Reeves scraps £600k ‘value for money' quango after just one year

Telegraph6 hours ago
Labour's cost-cutting quango is set to be scrapped just one year after being unveiled, The Telegraph understands.
The Office for Value for Money (OVfM) was formed in 2024 to assess government spending, identify inefficiencies and scrutinise investment proposals to safeguard taxpayers' money.
In that time the chairman, David Goldstone, was paid £950 a day and expected to work a monthly average of one day a week.
Mr Goldstone also could not give advice on HS2 and the development of the Royal Navy's new Dreadnought submarines due to conflicts of interest – despite both projects having huge cost overruns.

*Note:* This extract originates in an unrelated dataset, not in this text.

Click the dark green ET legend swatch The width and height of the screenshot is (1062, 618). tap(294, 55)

The OVfM was always planned to have a lifespan of at least one year, a Treasury official said.
Documents published last year stated Mr Goldstone's remit of providing spending advice to Rachel Reeves came with the 'possibility of extension' – but the official confirmed there would be no such extension.
The OVfM was formed in October last year and will be shut down around the same time this year.

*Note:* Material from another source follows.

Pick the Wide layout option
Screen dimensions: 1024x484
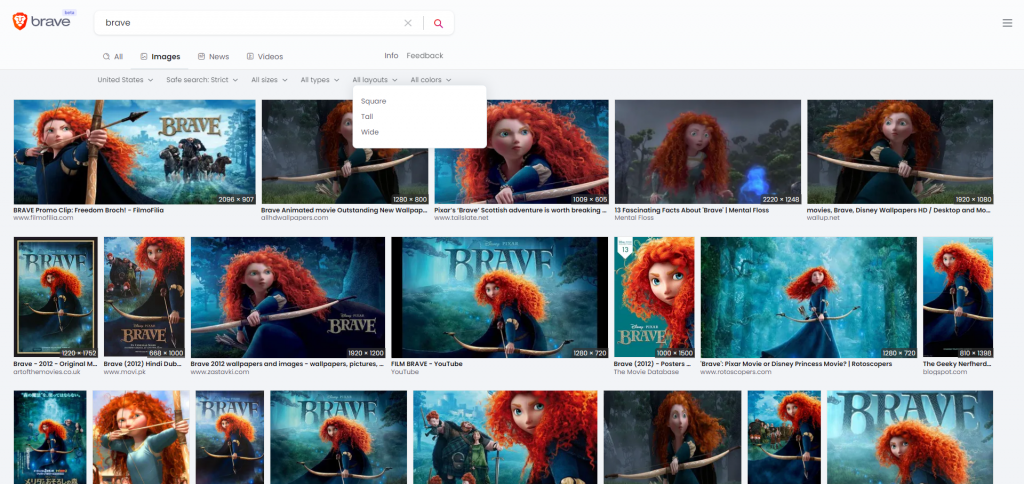[370, 132]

The closure comes after a damning report by MPs in January criticised the newly-formed taskforce and asked it to justify its cost to taxpayers.
When the OVfM was launched, Labour said the independent body would conduct assessments of 'where and how to root out waste and inefficiency' and scrutinise Whitehall spending with a 'ruthless focus [on] realising benefits from every pound of public spending.'
Bob Blackman, a senior Conservative MP, said: 'This was a gimmick to start with and it's not surprising it hasn't gone anywhere. When they are looking for dramatic savings, not wasting money might be a good idea to start with.'
Richard Tice, deputy leader of Reform UK, said: 'This Value for Money tsar was a ludicrous virtue-signalling slogan which has wasted even more money and achieved nothing. It is being abandoned because Labour know their backbench MPs will not tolerate any cutbacks. This Government is bankrupting our economy.'
Sir Jacob Rees-Mogg, the former business secretary, said: 'It seems to me to have achieved nothing in a year so perhaps it is at last achieving value for money by being shut down.'
A Treasury review is now under way into whether the OVfM lived up to expectations and represented value for money for taxpayers, with the findings scheduled to be published in October.
Labour outlined plans in April to cut dozens of quangos in an effort to reduce the size of the state. The announcement came after 27 new recommendation-making agencies were formed in the first eight months of Sir Keir Starmer's time in Downing Street.
In January, MPs on the influential Treasury Select Committee published a report questioning whether the OVfM was a useful initiative, describing it as a 'red herring'.
The cost to taxpayers of running the taskforce so far is £598,474, according to Treasury accounts published in March. This was less than its overall budget of £611,489.
Mr Goldstone was paid £23,000 as chairman in the financial year ending in 2025. His full remuneration package amounts to £49,400 a year. This is equivalent to a full-time salary of £247,000, or £950 a day, and significantly more than Sir Keir Starmer's £166,786 salary.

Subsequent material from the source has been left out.